* [Stated problem]
Please say whether statements (a), (b) and (c) agree with the derivative solution, answering yes or no and quoting the words from it that settle each one. (a) The solution comes from the 12th edition of Thomas' Calculus. (b) The rule it applies is called the general power rule for differentiation. (c) The final step is labeled as factoring.

* [Passage given]
====================

## Thomas' Calculus 13th Edition

$$\frac{{dy}}{{d\theta }} = {3^{\tan \theta }}{\left( {\ln 3} \right)^2}{\sec ^2}\theta$$
\eqalign{ & y = {3^{\tan \theta }}\ln 3 \cr & {\text{Find the derivative of }}y{\text{ with respect to }}\theta \cr & \frac{{dy}}{{d\theta }} = \frac{d}{{d\theta }}\left[ {{3^{\tan \theta }}\ln 3} \right] \cr & \frac{{dy}}{{d\theta }} = \ln 3\frac{d}{{d\theta }}\left[ {{3^{\tan \theta }}} \right] \cr & {\text{Use the general power rule for differentiation }}\cr & \frac{d}{{d\theta }}\left[ {{a^u}} \right] = {a^u}\left( {\ln a} \right)\frac{{du}}{{d\theta }}{\text{ }} \cr & {\text{For this exercise let }}a = 3{\text{ and }}u = \tan \theta {\text{; then}}{\text{,}} \cr & \frac{{dy}}{{d\theta }} = \ln 3\left( {{3^{\tan \theta }}} \right)\left( {\ln 3} \right)\frac{d}{{d\theta }}\left[ {\tan \theta } \right] \cr & {\text{solve the derivative}} \cr & \frac{{dy}}{{d\theta }} = \ln 3\left( {{3^{\tan \theta }}} \right)\left( {\ln 3} \right)\left( {{{\sec }^2}\theta } \right) \cr & {\text{simplifying}} \cr & \frac{{dy}}{{d\theta }} = {3^{\tan \theta }}{\left( {\ln 3} \right)^2}{\sec ^2}\theta \cr}

====================

* [Data section]

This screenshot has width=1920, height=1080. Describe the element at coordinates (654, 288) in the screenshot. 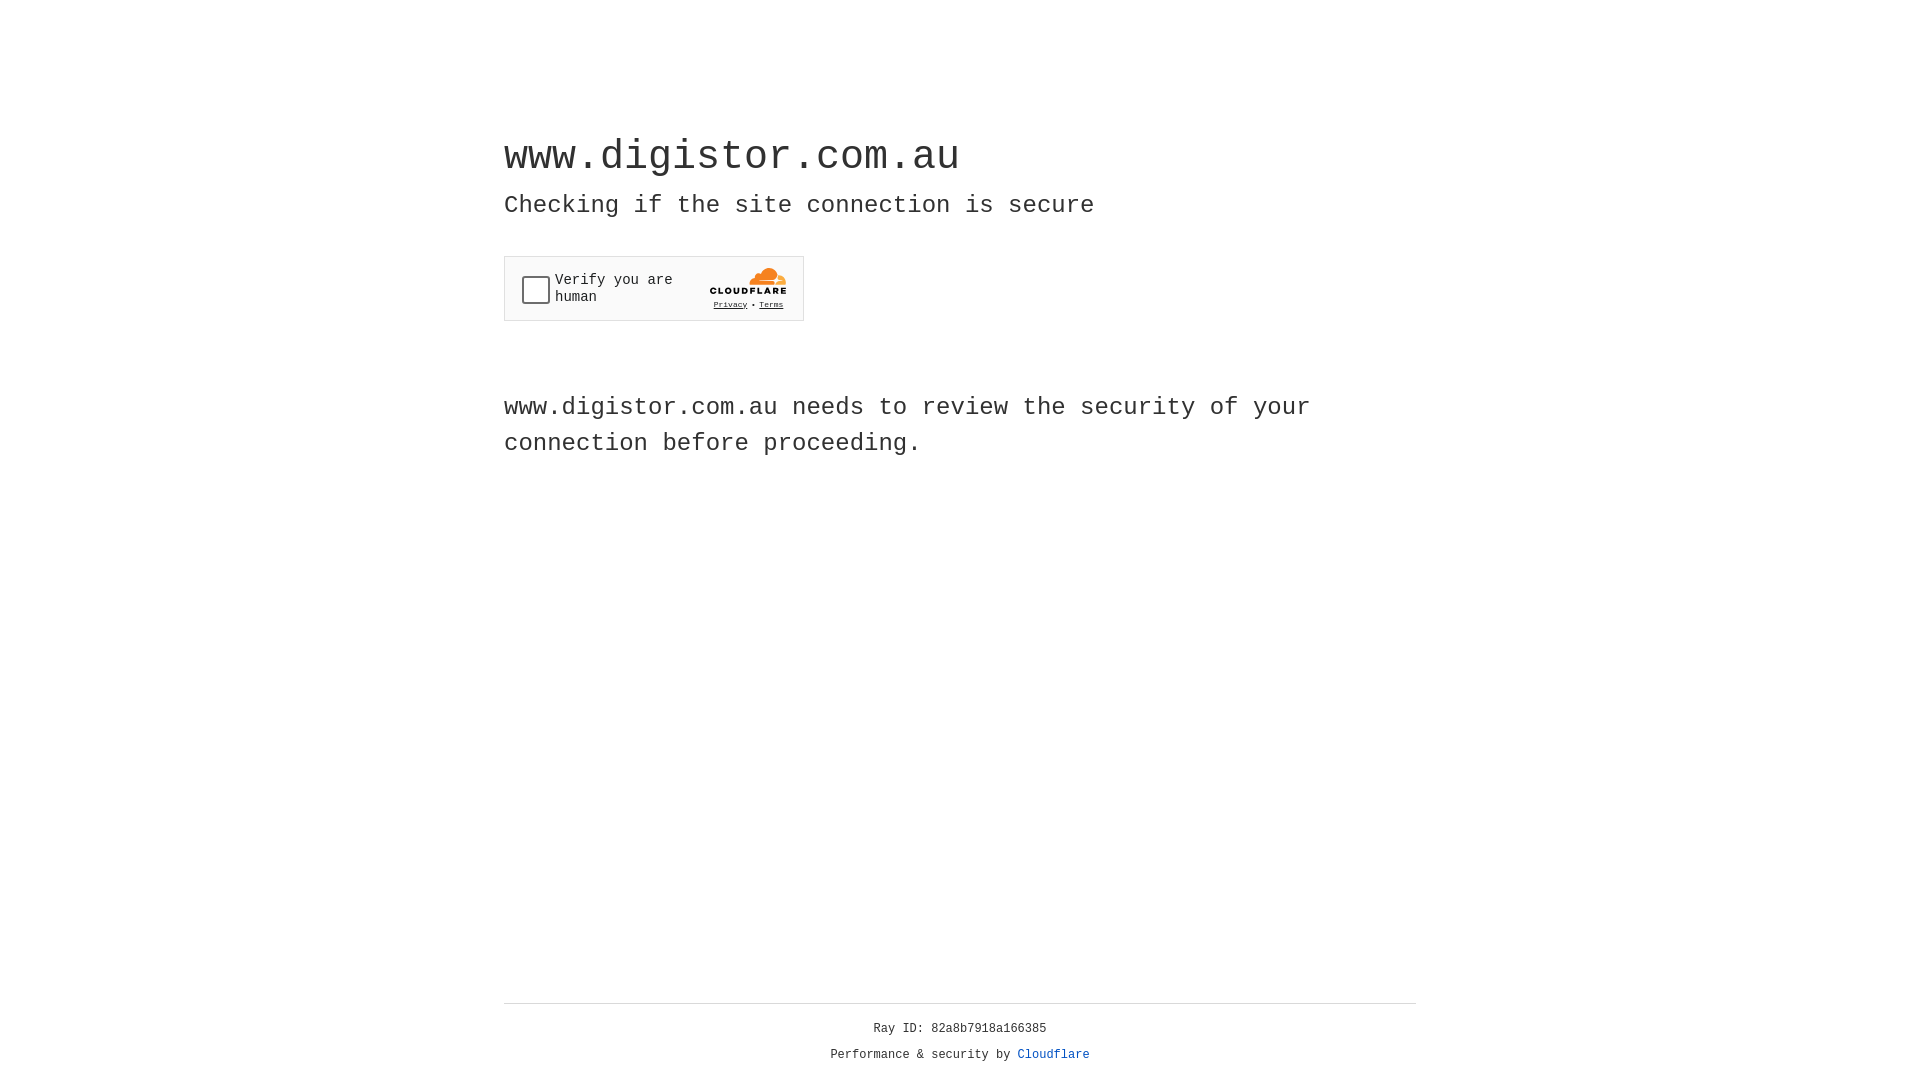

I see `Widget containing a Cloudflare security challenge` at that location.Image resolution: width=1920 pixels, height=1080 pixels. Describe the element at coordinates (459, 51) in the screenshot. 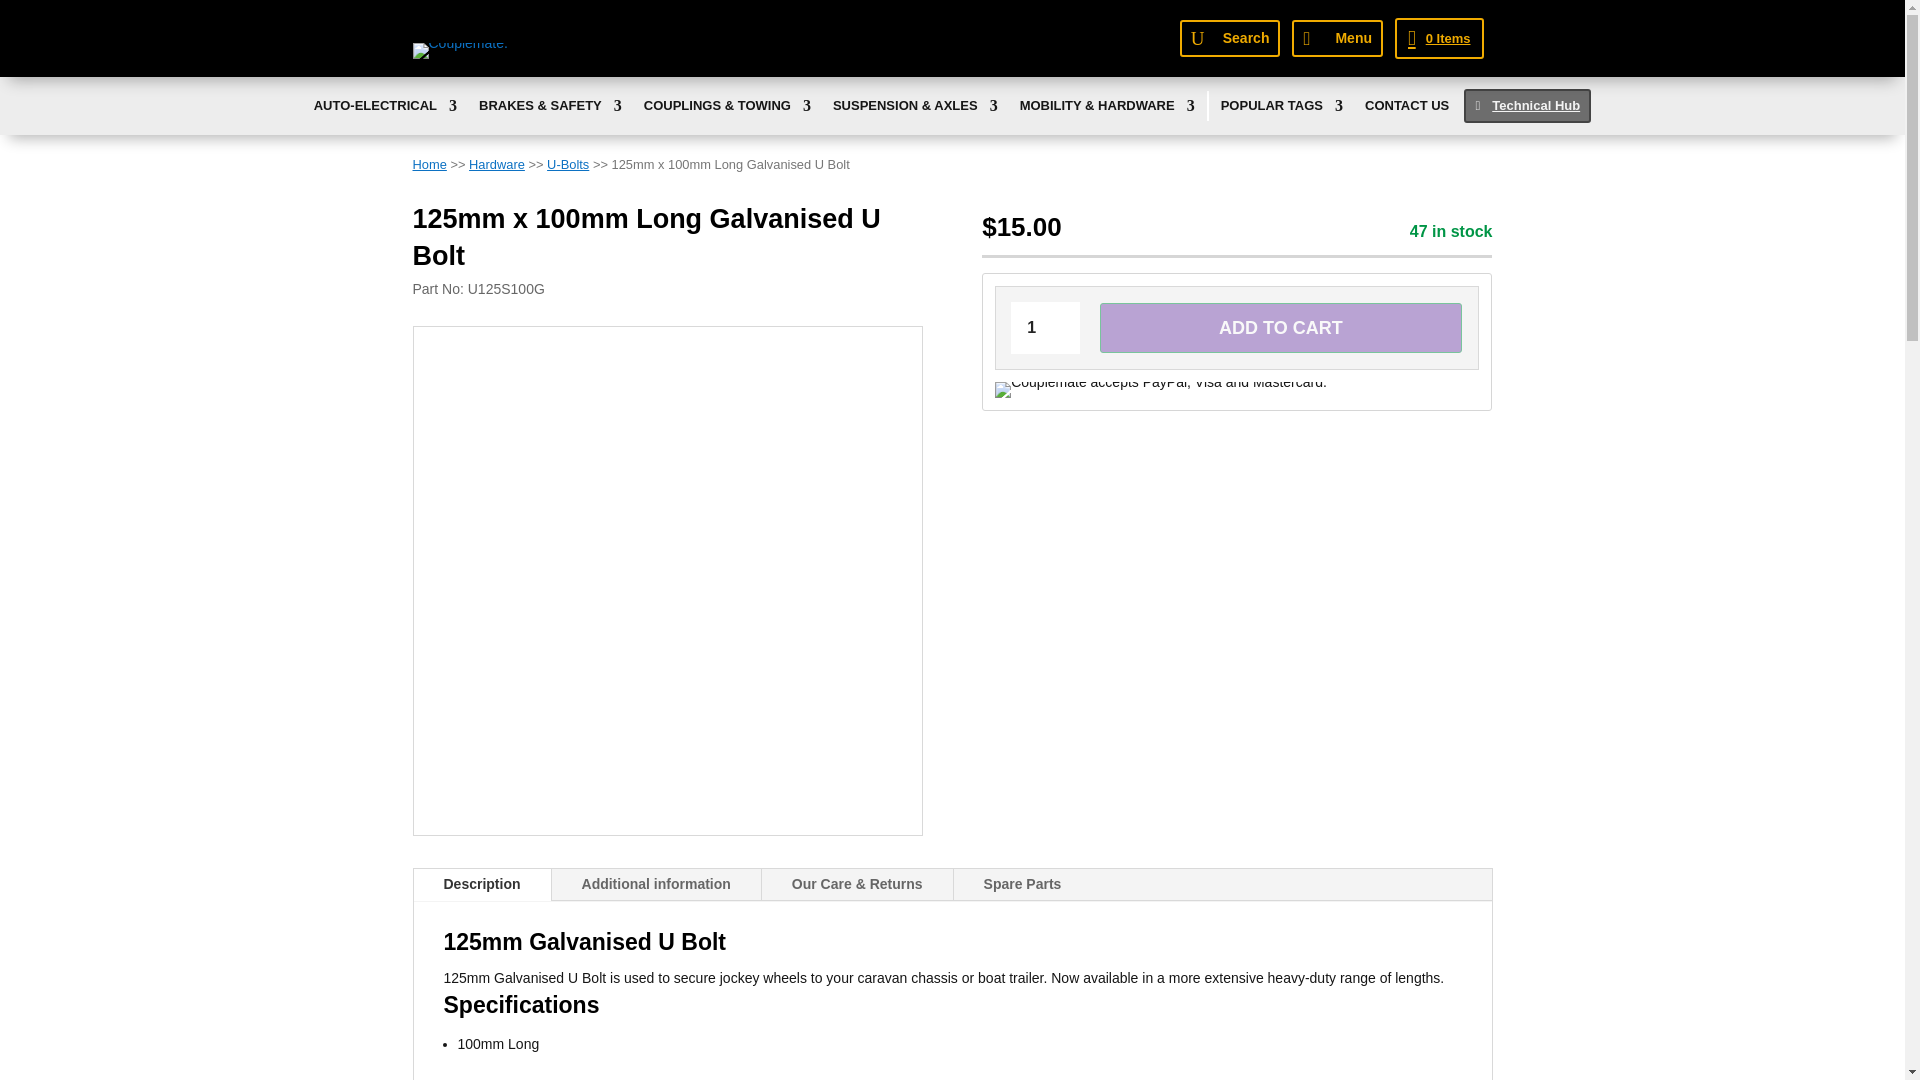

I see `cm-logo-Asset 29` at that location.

====================

* [Final answer]
(a) No: "Thomas' Calculus 13th Edition"
(b) Yes: "Use the general power rule for differentiation"
(c) No: "simplifying"